Antibacterial evaluation

The antibacterial activity of the WPU/metal composites was tested against aerobic bacteria commonly found on burn wounds: S. aureus (ATCC 25023) and K. pneumoniae (ATCC 13883). The assessment was conducted on the basis of the disc diffusion method of the US Clinical and Laboratory Standards Institute. Both the neat WPU and AgNO3-containing PU were cut into circular discs (15 mm in diameter). Vancomycin was used as the control antibacterial drug. The specimens were used for S. aureus and K. pneumoniae. Each specimen and each control drug were placed on a Difco™ Mueller Hinton agar in a Petri dish, which was then incubated at 37 °C for 24 h. If inhibitory concentrations were reached, there would be no growth of microbes, seen as a clear zone around the disc specimens. The specimens were photographed for further evaluation.

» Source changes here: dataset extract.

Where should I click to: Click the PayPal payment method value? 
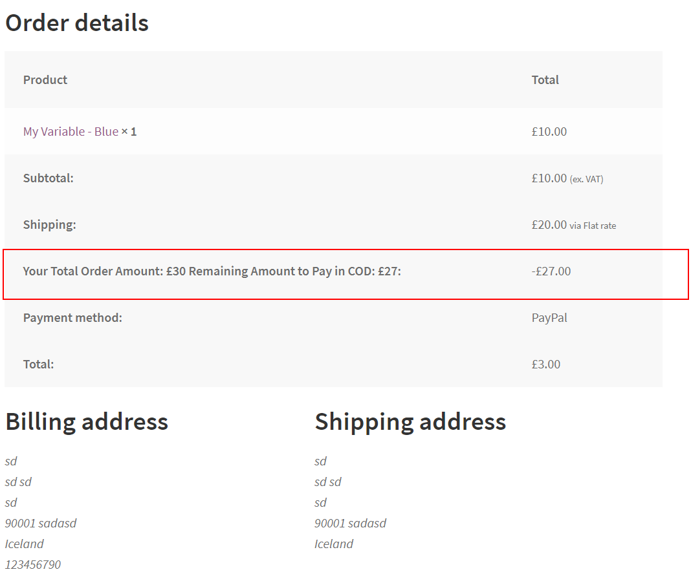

Fabricating waterborne polyurethane films and fabric coating

To fabricate WPU films, the correct amount of emulsion was placed in a Petri dish and dried at room temperature for 2 days. The film was then placed on a Teflon board and kept in an oven and heated at 50 °C for 1 day. Next, the film was heated at 100 °C for 2 min before it was moved and preserved in a moisture proof container. Thereafter, various physical and chemical tests on the specimen were conducted. For the fabric coating process [29], a thickener was added to the WPU. After mixing the materials evenly, they were coated on a nylon fabric using a coating rod and placed inside the oven, and heating was initiated at 60 °C for 5 min. Then, the temperature was increased every minute by 4 °C until it reached 100 °C.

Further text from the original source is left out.